Todos os anos, quando se inicia o Debate Geral da Assembleia Geral da ONU, é o Brasil quem sobe primeiro à tribuna. A cena já se tornou tradição diplomática: o presidente brasileiro abre oficialmente os discursos dos chefes de Estado e governo, seguido pelo presidente dos Estados Unidos, país anfitrião da organização. Mas por que essa ordem se repete há décadas?
Uma tradição diplomática, não uma regra
Ao contrário do que muitos imaginam, não existe uma norma formal que determine que o Brasil deva ser o primeiro a falar. Trata-se de uma prática consolidada ao longo do tempo, com raízes históricas e simbólicas.
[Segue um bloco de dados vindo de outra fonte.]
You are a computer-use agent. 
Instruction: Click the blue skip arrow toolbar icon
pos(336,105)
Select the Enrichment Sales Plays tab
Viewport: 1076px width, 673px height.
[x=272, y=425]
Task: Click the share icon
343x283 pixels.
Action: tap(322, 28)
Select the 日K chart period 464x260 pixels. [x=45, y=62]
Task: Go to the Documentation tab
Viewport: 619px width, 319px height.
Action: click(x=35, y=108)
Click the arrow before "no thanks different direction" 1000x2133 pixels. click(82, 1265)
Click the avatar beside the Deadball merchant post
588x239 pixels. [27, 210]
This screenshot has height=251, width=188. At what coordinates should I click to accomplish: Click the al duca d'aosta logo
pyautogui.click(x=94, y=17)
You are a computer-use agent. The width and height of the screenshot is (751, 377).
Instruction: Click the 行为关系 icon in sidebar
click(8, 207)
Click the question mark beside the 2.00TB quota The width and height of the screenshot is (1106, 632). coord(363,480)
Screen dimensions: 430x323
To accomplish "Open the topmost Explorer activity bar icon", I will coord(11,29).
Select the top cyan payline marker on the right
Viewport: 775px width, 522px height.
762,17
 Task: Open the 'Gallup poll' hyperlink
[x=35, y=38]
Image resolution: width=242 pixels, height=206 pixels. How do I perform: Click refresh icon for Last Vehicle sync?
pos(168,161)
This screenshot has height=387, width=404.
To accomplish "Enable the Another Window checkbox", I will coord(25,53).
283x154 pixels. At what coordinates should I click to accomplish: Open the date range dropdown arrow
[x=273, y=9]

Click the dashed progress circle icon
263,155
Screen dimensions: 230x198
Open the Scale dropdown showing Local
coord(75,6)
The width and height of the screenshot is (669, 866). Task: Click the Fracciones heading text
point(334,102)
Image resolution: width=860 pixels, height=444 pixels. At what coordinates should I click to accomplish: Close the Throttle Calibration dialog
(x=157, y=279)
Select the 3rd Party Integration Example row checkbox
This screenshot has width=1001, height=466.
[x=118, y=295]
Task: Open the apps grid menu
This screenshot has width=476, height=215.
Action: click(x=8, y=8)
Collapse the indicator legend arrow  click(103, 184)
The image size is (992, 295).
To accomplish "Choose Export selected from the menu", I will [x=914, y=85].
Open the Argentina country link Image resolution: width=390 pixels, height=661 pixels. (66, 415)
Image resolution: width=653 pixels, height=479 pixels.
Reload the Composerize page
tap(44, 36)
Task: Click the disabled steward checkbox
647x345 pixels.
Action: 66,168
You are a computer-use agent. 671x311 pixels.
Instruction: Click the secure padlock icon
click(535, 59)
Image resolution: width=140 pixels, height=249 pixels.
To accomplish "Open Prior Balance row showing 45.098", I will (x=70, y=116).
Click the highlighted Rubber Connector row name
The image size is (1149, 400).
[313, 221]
Desde 1955, o Brasil tem sido o primeiro país a discursar na Assembleia Geral da ONU, com raras exceções motivadas por atrasos ou ajustes de agenda.
Segundo registros da própria ONU e análises históricas, essa tradição começou porque, nos primeiros anos da organização, nenhum país queria ser o primeiro a falar — por receio de se posicionar antes dos grandes blocos da Guerra Fria. O Brasil se voluntariou e, com o tempo, esse gesto foi reconhecido como sinal de neutralidade e equilíbrio.
O papel de Oswaldo Aranha
Outra explicação amplamente aceita é o reconhecimento ao diplomata brasileiro Oswaldo Aranha, que presidiu a Primeira Sessão Especial da Assembleia Geral em 1947. Na ocasião, Aranha teve papel decisivo na condução do processo que levou à criação do Estado de Israel. Sua atuação diplomática foi tão relevante que chegou a ser cogitado para o Prêmio Nobel da Paz.
Privilégio estratégico
Discursar primeiro na Assembleia Geral é mais do que uma honra simbólica — é uma oportunidade estratégica. O Brasil costuma usar esse espaço para apresentar uma visão ampla da conjuntura internacional, abordando temas como desenvolvimento sustentável, combate à fome, reforma das instituições multilaterais e defesa da paz.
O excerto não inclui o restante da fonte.